Pensions are expensive – don’t leave it too late

Everyone knows that the earlier you start your pension, the better off you will be in the end. Afterall, some of your money will be invested for 40 years. I have come across a number of cases recently where people are nearing retirement and are drastically trying to play catch up. These are people who are contributing to their pension, but just not very much.

How much will €250 a month get me?

Pensions are expensive to fund properly. It is a big boost if you are part of an occupational pension scheme and your employer makes a significant contribution too. But lets have a look at what you get if you contribute €250 a month to a pension and it grows by 6% per annum.
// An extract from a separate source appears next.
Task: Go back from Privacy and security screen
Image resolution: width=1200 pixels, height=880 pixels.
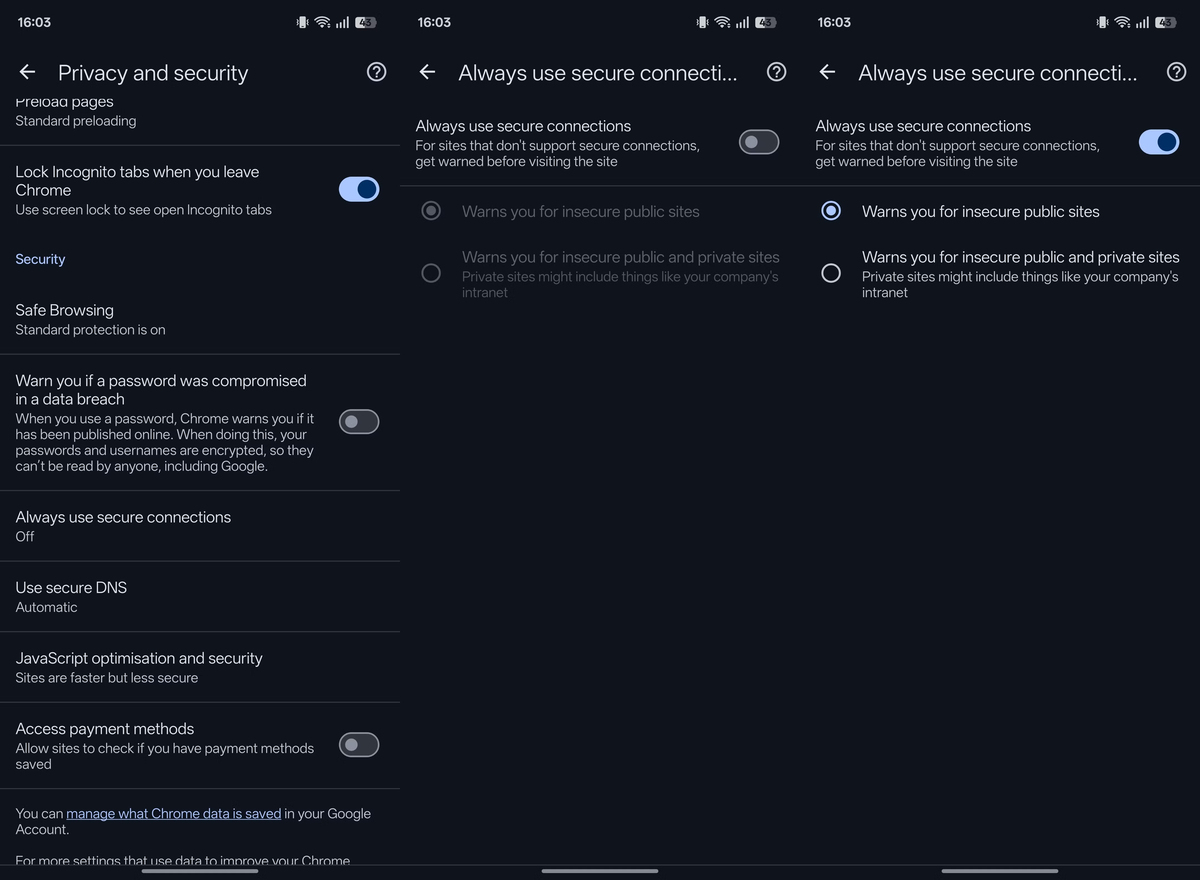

  1. 40 years growth – €479,241
  2. 30 years growth – €224,814
  3. 20 years growth – €113,911
  4. 10 years growth – €40,816

What kind of income would those pension pots provide you? Assuming you maintained the same investment strategy and got 6% per annum and you lived 30 years in retirement, you can expect the following levels of income (I am ignoring tax free lump sums in this example).

  1. ARF of €479,241 provides an income of €32,845
  2. ARF of €224,814 provides an income of €15,408
  3. ARF of €113,911 provides an income of €7,807
  4. ARF of €40,816 provides an income of €2,979

I want a bigger income than that

If you want an income of €40,000 from your ARF, you will need a pension pot of €583,629 to provide you with that level of income from an ARF assuming 6% return (which means you are invested in equities for your entire retirement). If you had started your pension with €250 a month for the first ten years of your pension saving, how much would you need to pay into your pension to reach that target?

  1. 40 years savings – contributions go from €250 after 10 years to €357 per month for 30 years
  2. 30 years savings – contributions go from €250 after 10 years to €994 per month for 20 years
  3. 20 years savings – contributions go from €250 after 10 years to €3,127 per month for 10 years
  4. 10 years savings – you need to contribute €3,575 per month for 10 years

Indexation

Indexing your pension is one way to increase your pension pot at retirement. If you indexed your pension at 5% per annum, how much impact will it have?

  1. 40 years growth – €1,005,083 (final premium has increased to €1,676)
  2. 30 years growth – €440,201 (final premium has increased to €1,029)
  3. 20 years growth – €171,503 (final premium has increased to €632)
  4. 10 years growth – €50,151 (final premium has increased to €388)

As you can see, indexation has limited use for those who are drastically behind where their pension needs to be. The longer you wait, the more capital you need to increase your pension pot and the less you can rely on compounding.

A good way to increase your pension pot over time is to redirect pay rises into your pension. Once you are over a certain level of income (it is different for everyone), you have enough money to live your life comfortably. Lifestyle creep is on stuff you may not need and will only give you limited amount of pleasure. Save the money instead, you will get more enjoyment from a great enjoyment than from buying stuff now.